Checking inside the piano for mould, pests, dust etc – the lid is surprisingly heavy!

Cleaning the pedals

An unusual angle – examining underneath the piano for rust

It’s very dusty under here! As cleaning under the piano will take a long time to do properly, we are leaving it during the winter clean and will do it in front of visitors as part of our ‘Conservation In Action’ programme for 2012.

Even the piano stool gets a turn

All finished! Ready to come out from under the dust cover when we open to the public in March

We also made a start on the Breakfast Room today, and our spotlight here is one of a pair of bright yellow brocade curtains. The curtains are replicas, replacing the originals which were destroyed in Nostell’s great fire in 1980. Most of the furniture managed to be saved, but the curtains and wallpaper needed to be replaced. Despite not being original to the collection, the curtains receive the same care and attention as every other object at Nostell. Here’s how we clean the curtains:

As not all of the curtains are cleaned every year, Angie takes a dust sample. A thin piece of muslin is placed over the nozzle of the vacuum to see what the dust level is like on the curtain.

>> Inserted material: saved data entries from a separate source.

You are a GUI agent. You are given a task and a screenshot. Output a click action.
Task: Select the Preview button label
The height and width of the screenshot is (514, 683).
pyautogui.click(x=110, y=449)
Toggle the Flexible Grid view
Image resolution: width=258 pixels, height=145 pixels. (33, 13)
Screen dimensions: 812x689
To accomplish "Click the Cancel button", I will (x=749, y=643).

The dust sample – there’s a fair amount of dust on it so this curtain will be cleaned. You can see the strand of red thread – this is a piece from a visitor’s clothing which has lodged itself high up in the curtain folds, and shows why it is important to dust and clean regularly.

Lower away, Angie!

The curtain fully down. Once cleaned, it will stay this way for four weeks to let it rest. Then we’ll put it up and bring down the other one to repeat the process!

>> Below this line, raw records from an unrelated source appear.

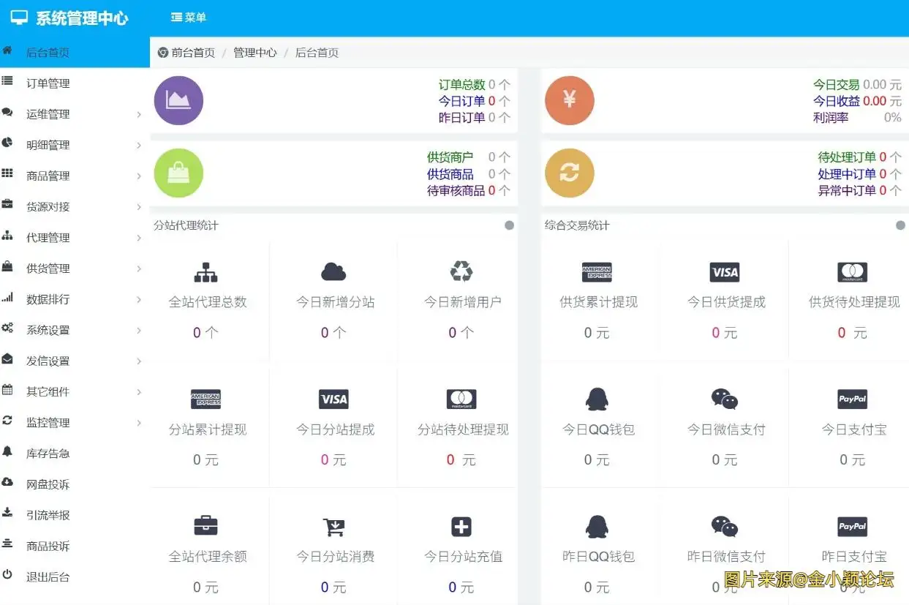Click 退出后台 to log out
This screenshot has height=605, width=909.
[48, 576]
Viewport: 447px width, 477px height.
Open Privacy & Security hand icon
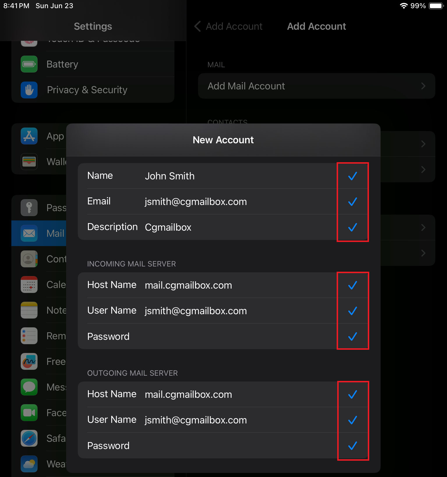tap(29, 90)
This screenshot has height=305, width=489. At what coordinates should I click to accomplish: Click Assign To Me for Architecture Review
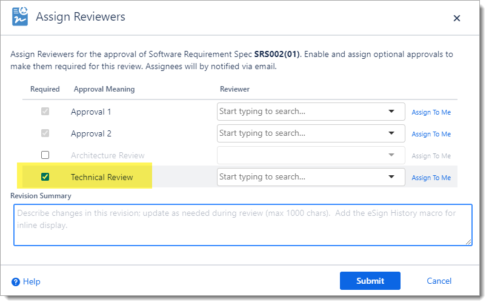pos(431,156)
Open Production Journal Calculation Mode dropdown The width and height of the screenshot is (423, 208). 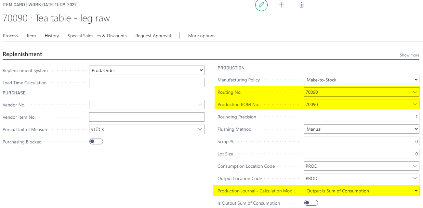coord(362,191)
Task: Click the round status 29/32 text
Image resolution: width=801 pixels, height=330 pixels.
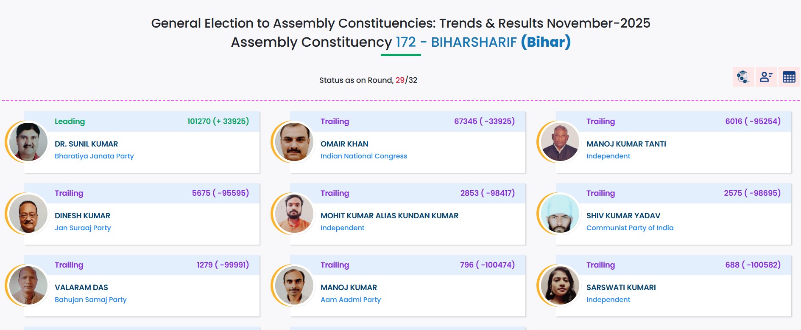Action: (406, 80)
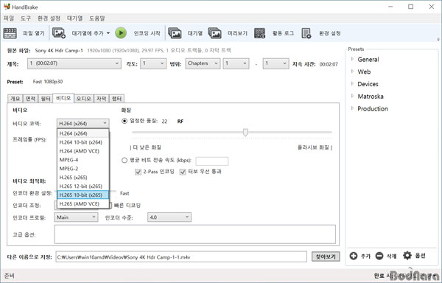Open the Chapters range dropdown
This screenshot has width=442, height=283.
click(203, 63)
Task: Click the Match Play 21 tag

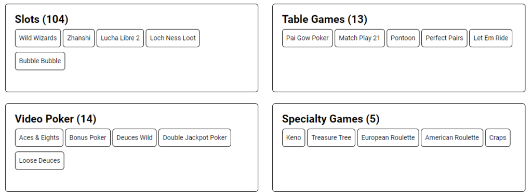Action: 360,38
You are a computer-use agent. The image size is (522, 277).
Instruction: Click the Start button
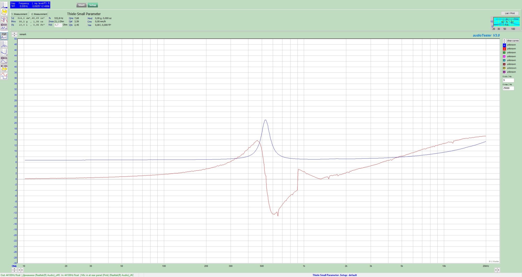tap(81, 5)
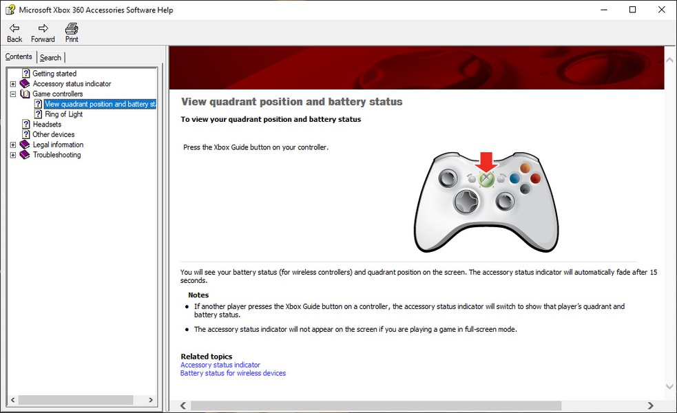Click the Accessory status indicator book icon
The height and width of the screenshot is (413, 677).
coord(25,84)
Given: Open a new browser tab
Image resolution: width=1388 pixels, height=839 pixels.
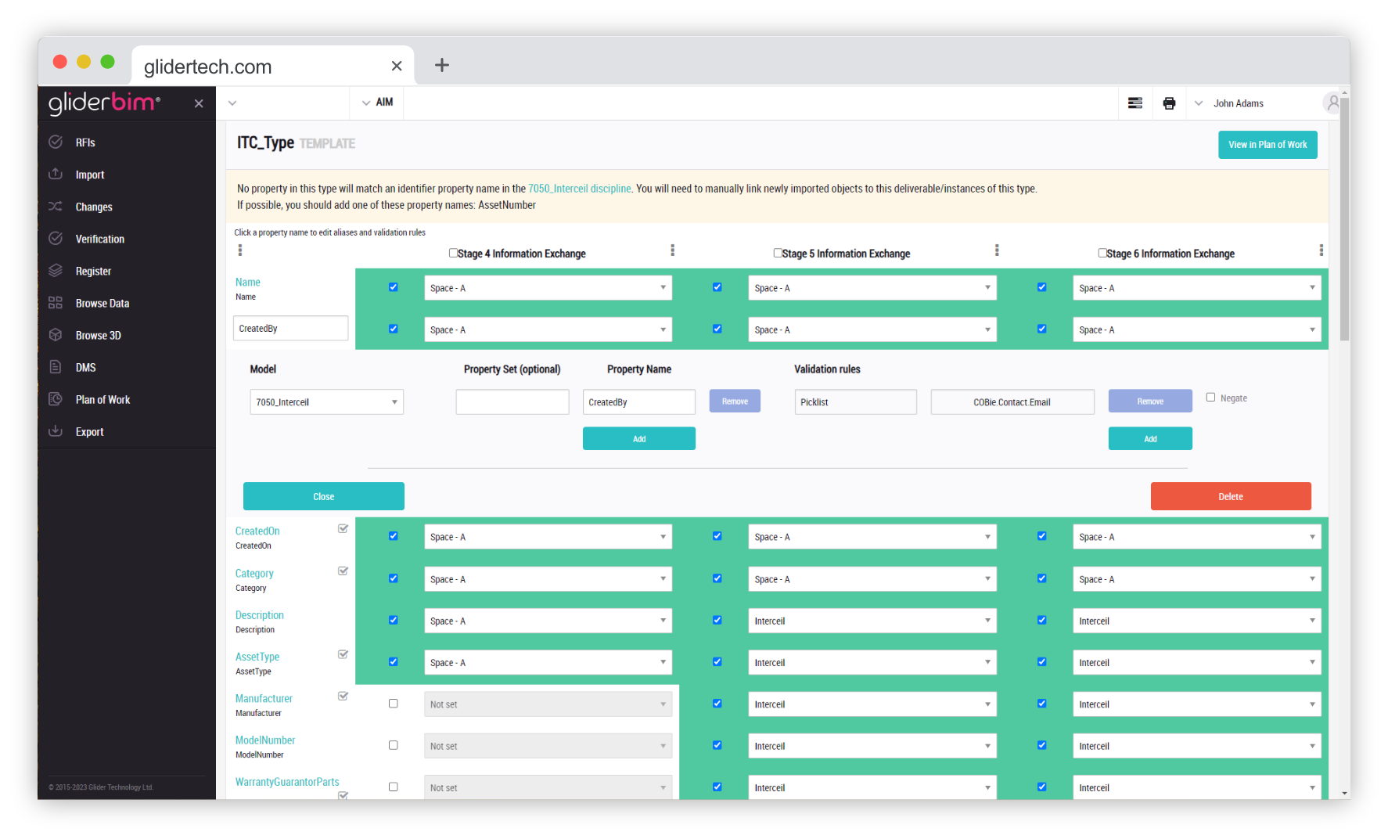Looking at the screenshot, I should tap(442, 65).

When seen up close, the brocade patterns are really beautiful

The back of the curtains are white in colour – after all, if you are inside you only want to see the stunning colours and patterns, and if the pattern was on both sides the side facing the window would quickly fade.

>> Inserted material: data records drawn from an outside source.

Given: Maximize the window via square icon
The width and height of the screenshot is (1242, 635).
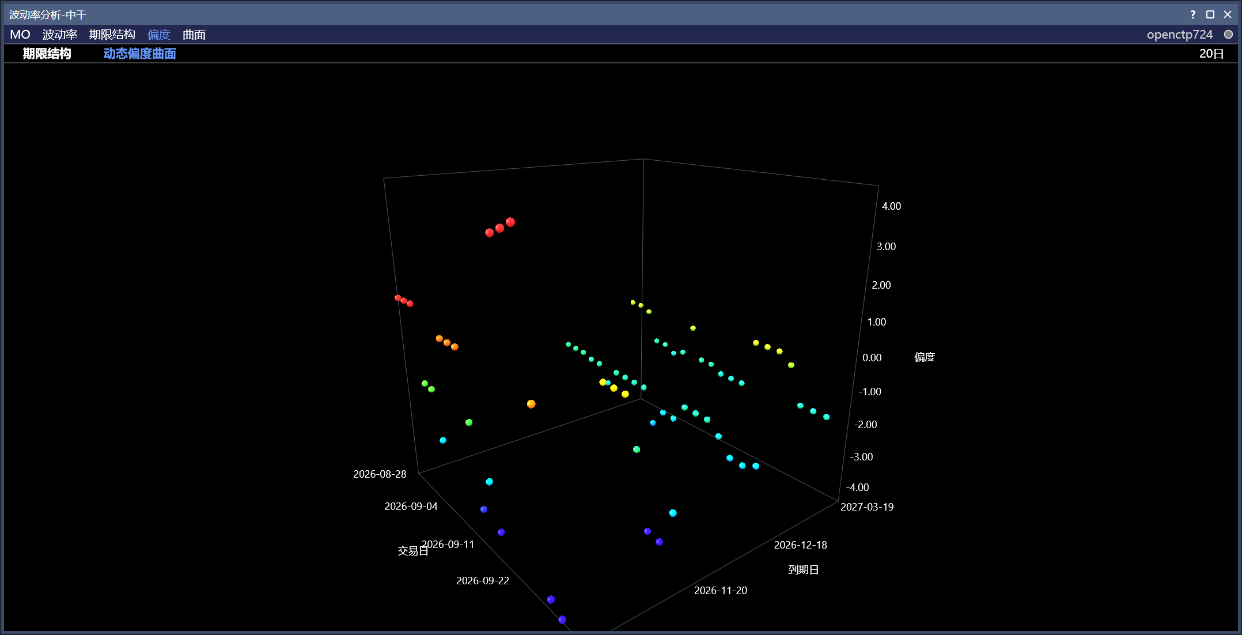Looking at the screenshot, I should coord(1210,14).
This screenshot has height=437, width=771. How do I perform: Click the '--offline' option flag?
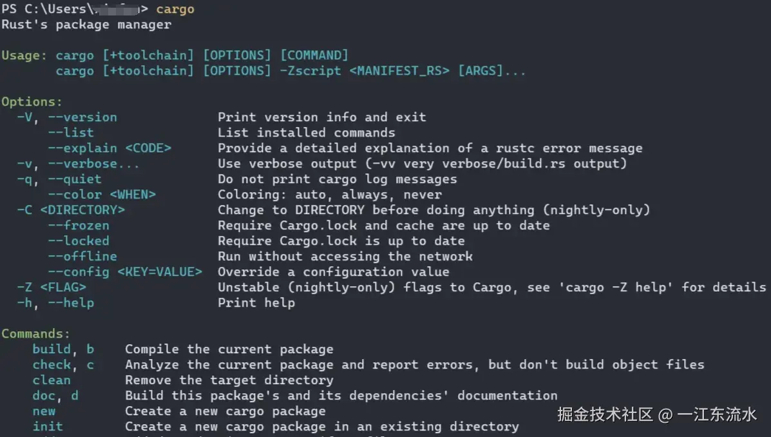pos(82,257)
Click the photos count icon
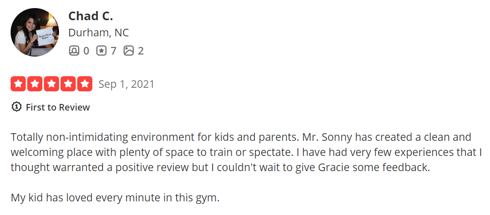The height and width of the screenshot is (215, 490). pyautogui.click(x=129, y=50)
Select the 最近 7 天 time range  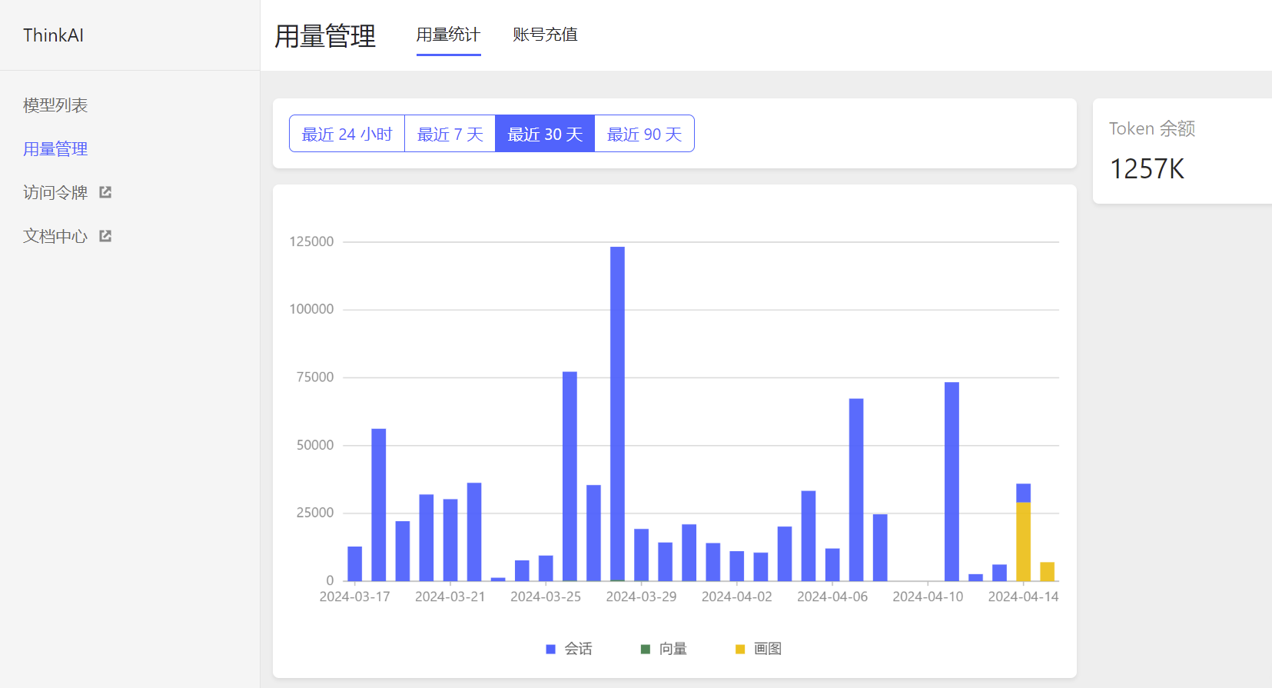pos(450,134)
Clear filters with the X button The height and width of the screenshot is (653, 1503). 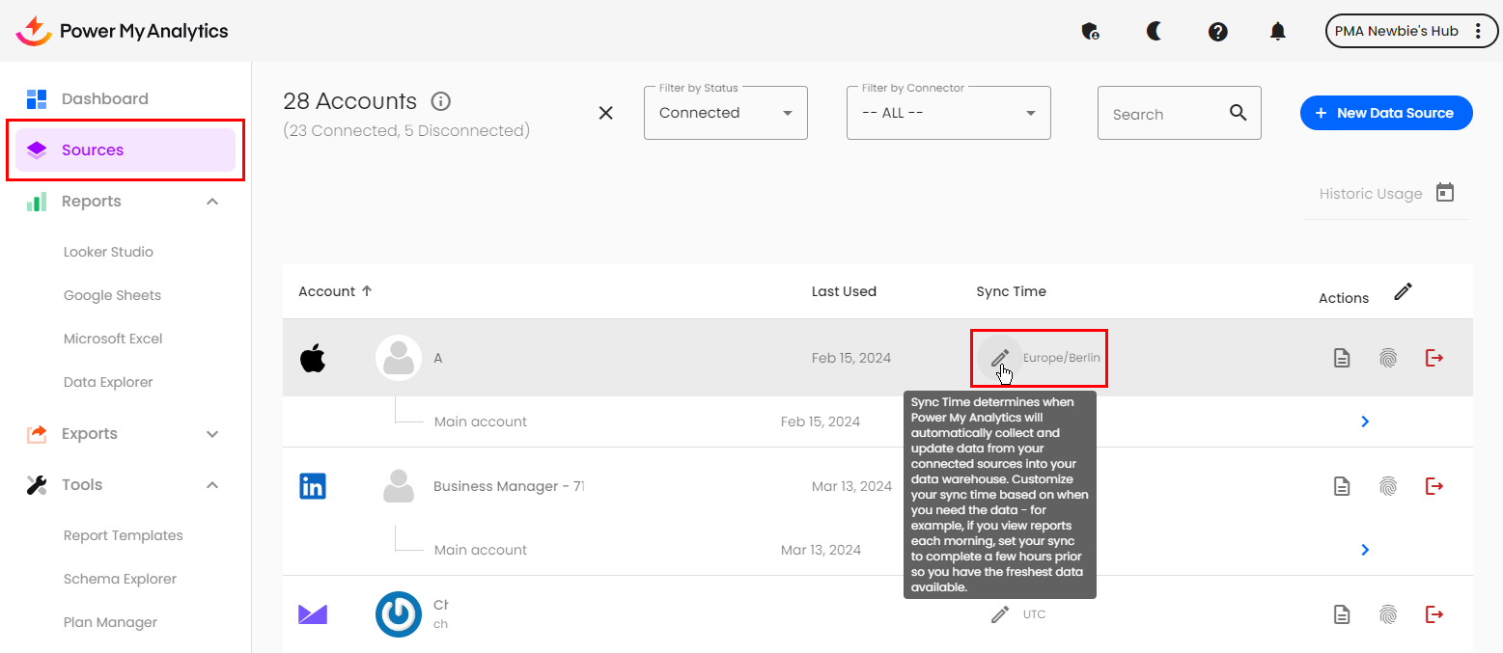coord(606,113)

Carefully vacuuming the curtain

This was the first of our ‘spotlight’ blog posts, focusing on one or two items in detail. As we move around Nostell during the winter clean, we hope to post more ‘spotlights’ so that you can see how we care for different types of objects in the collection. If there’s anything that you would really like to see on the blog (whether it’s textiles, ceramics, metals or anything else related to Nostell Priory) then please get in touch! (See our ‘Contact Us’ page for details).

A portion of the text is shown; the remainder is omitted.